Category theory, yeah!

Estimating the Effect of the Red Card in Soccer

We study the effect of the red card in a soccer game. A red card is given by a referee to signify that a player has been sent off following a serious misconduct. The player who has been sent off must leave the game immediately and cannot be replaced during the game. His team must continue the game with one player fewer. We estimate the effect of the red card from betting data on the FIFA World Cup 2006 and Euro 2008, showing that the scoring intensity of the penalized team drops significantly, while the scoring intensity of the opposing team increases slightly. We show that a red card typically leads to a smaller number of goals scored during the game when a stronger team is penalized, but it can lead to an increased number of goals when a weaker team is punished. We also show when it is better to commit a red card offense in exchange for the prevention of a goal opportunity.

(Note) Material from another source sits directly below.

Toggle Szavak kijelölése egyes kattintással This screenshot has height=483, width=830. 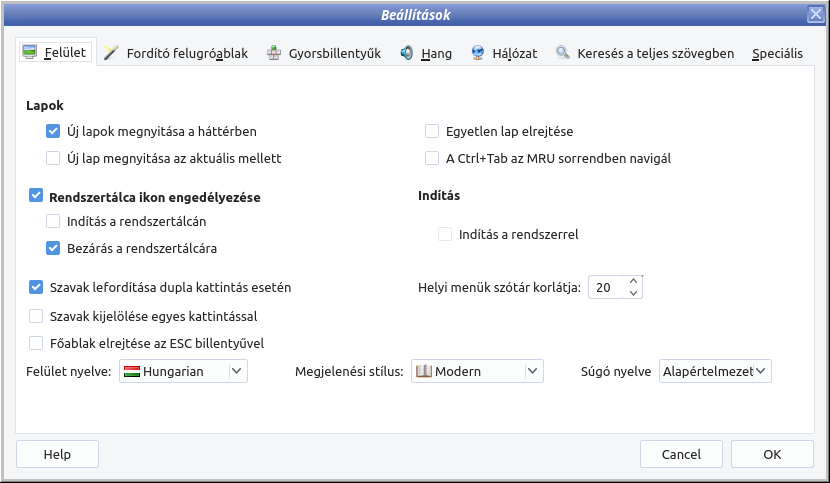coord(37,316)
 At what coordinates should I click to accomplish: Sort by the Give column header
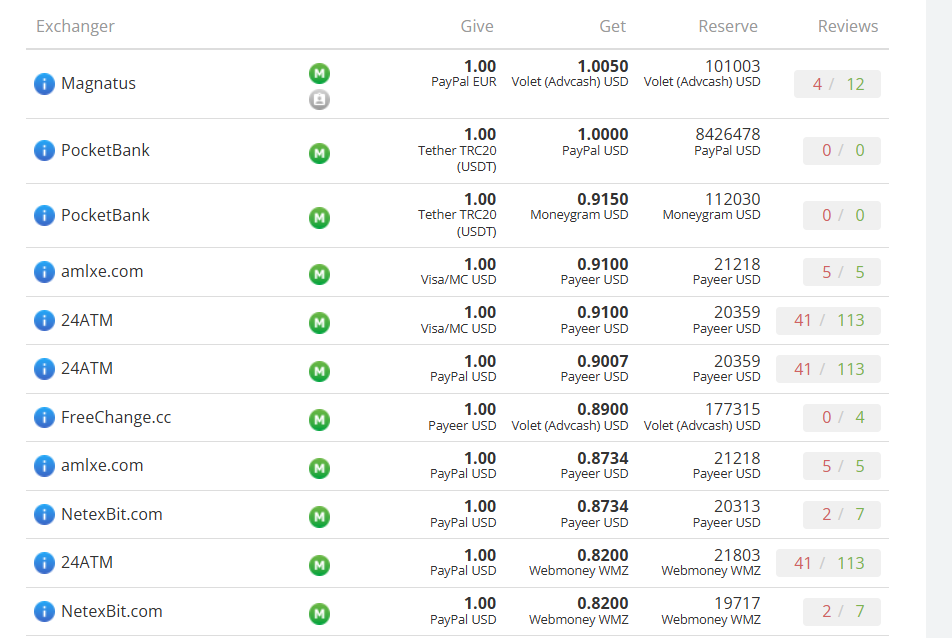476,27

Proper real football statistics.

Lectures on lost mathematics

Notes from a series of lectures given in 1975 about “lost mathematics”, which might more properly be called “outsider maths” – discoveries by people in other disciplines, and which weren’t known by mathematicians at the time. Lots of nice, although poorly photocopied, pictures.

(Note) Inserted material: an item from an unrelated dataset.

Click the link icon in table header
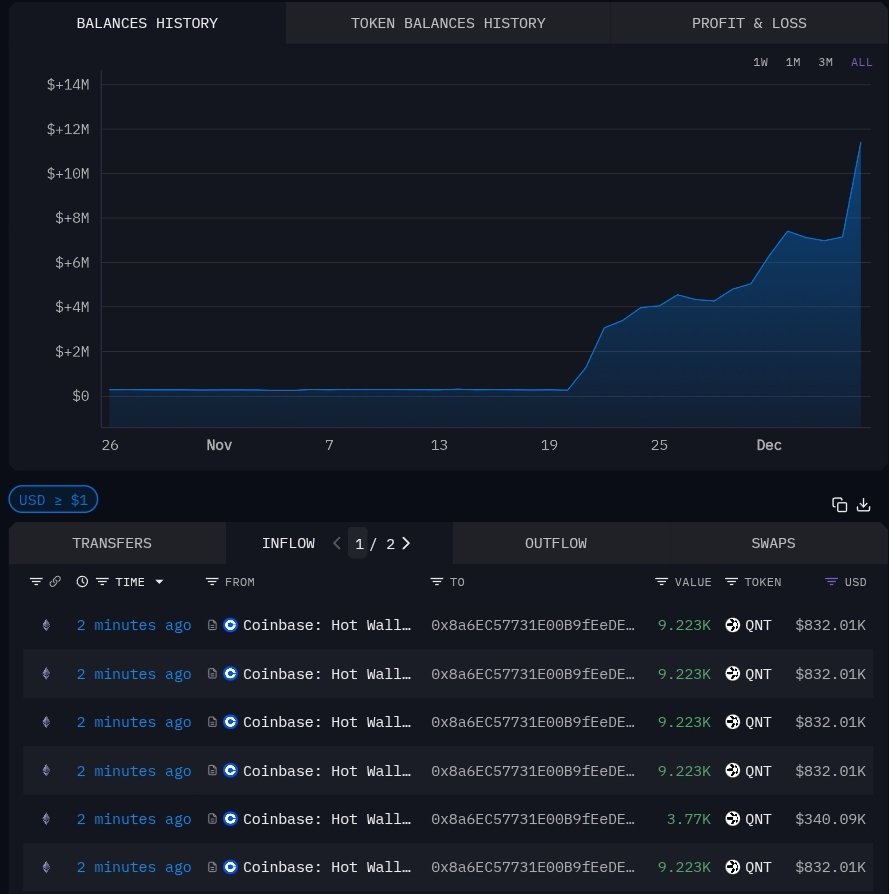 pos(55,582)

On an error in the star puzzle by Henry E. Dudeney

We found a solution of the star puzzle (a path on a chessboard from c5 to d4 in 14 straight strokes) in 14 queen moves, which has been claimed by the author as impossible.

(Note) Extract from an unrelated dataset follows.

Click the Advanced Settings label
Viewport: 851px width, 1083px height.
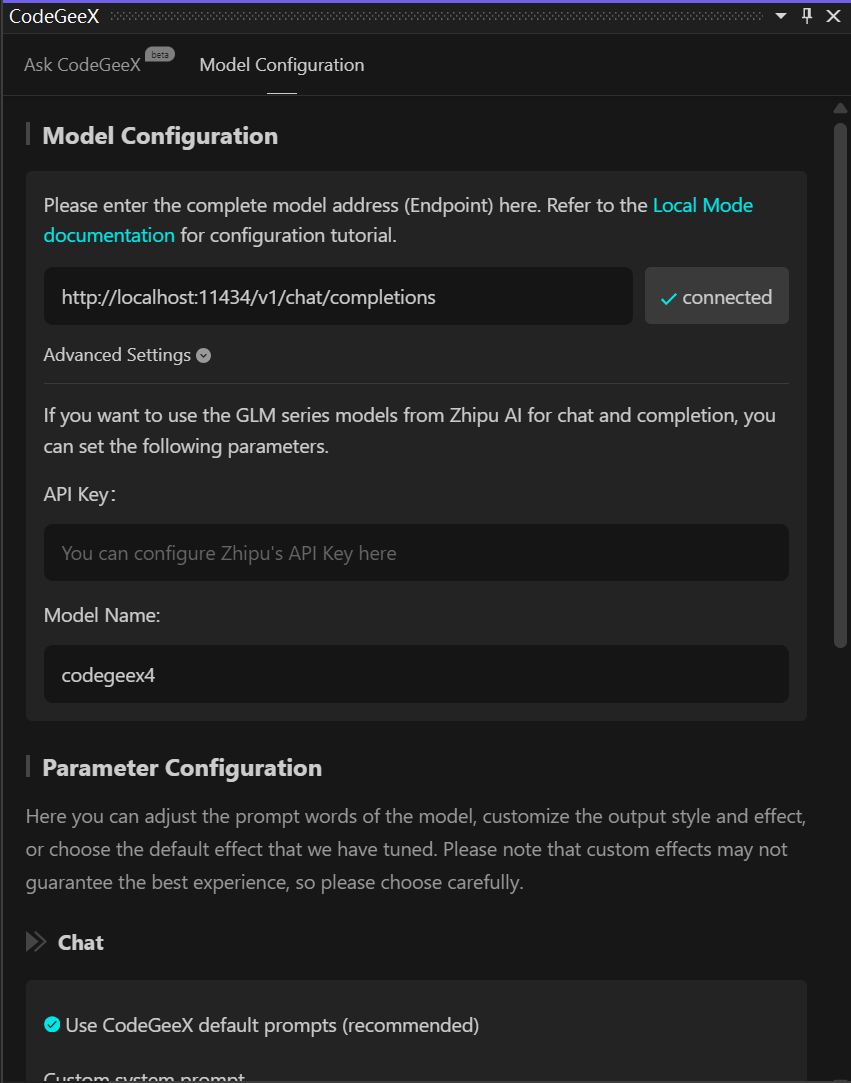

The star puzzle is very old. This dude decided he wouldn’t trust the author that a short solution was impossible, so worked one out. That’s all there is to this paper.

To Dissect a Mockingbird: A Graphical Notation for the Lambda Calculus with Animated Reduction

The lambda calculus, and the closely related theory of combinators, are important in the foundations of mathematics, logic and computer science. This paper provides an informal and entertaining introduction by means of an animated graphical notation.

I love lambda calculus, me. I couldn’t follow this, though. I think the author’s made the classic error of picking a really weird analogy to to try to make it more accessible, and it just hasn’t worked for me. Though it says the bird terminology comes from a book by Smullyan; maybe I should read that instead.

On distributions computable by random walks on graphs

We answer a question raised by Donald E. Knuth and Andrew C. Yao, concerning the class of polynomials on $[0,1]$ that can be realized as the distribution function of a random variable, whose binary expansion is the output of a finite state automaton driven by unbiased coin tosses. The polynomial distribution functions which can be obtained in this way are precisely those with rational coefficients, whose derivative has no irrational roots on $[0,1]$. We also show, strengthening a result of Knuth and Yao, that all smooth distribution functions which can be obtained by such automata are polynomials.

I was thinking about extending the princess on a graph puzzle to use finite state automata. This looks like a good place to start. Sadly, it’s closed access – a download costs $15 to the punter on the street.

Equilibrium Solution to the Lowest Unique Positive Integer Game

We address the equilibrium concept of a reverse auction game so that no one can enhance the individual payoff by a unilateral change when all the others follow a certain strategy. In this approach the combinatorial possibilities to consider become very much involved even for a small number of players, which has hindered a precise analysis in previous works. We here present a systematic way to reach the solution for a general number of players, and show that this game is an example of conflict between the group and the individual interests.

I looked this up when I read here that an author was giving away copies of his book to fans who picked the lowest unique prime numbers. It’s odd that this game has an equilibrium solution, though I think the authors have assumed the players’ strategies have a certain form.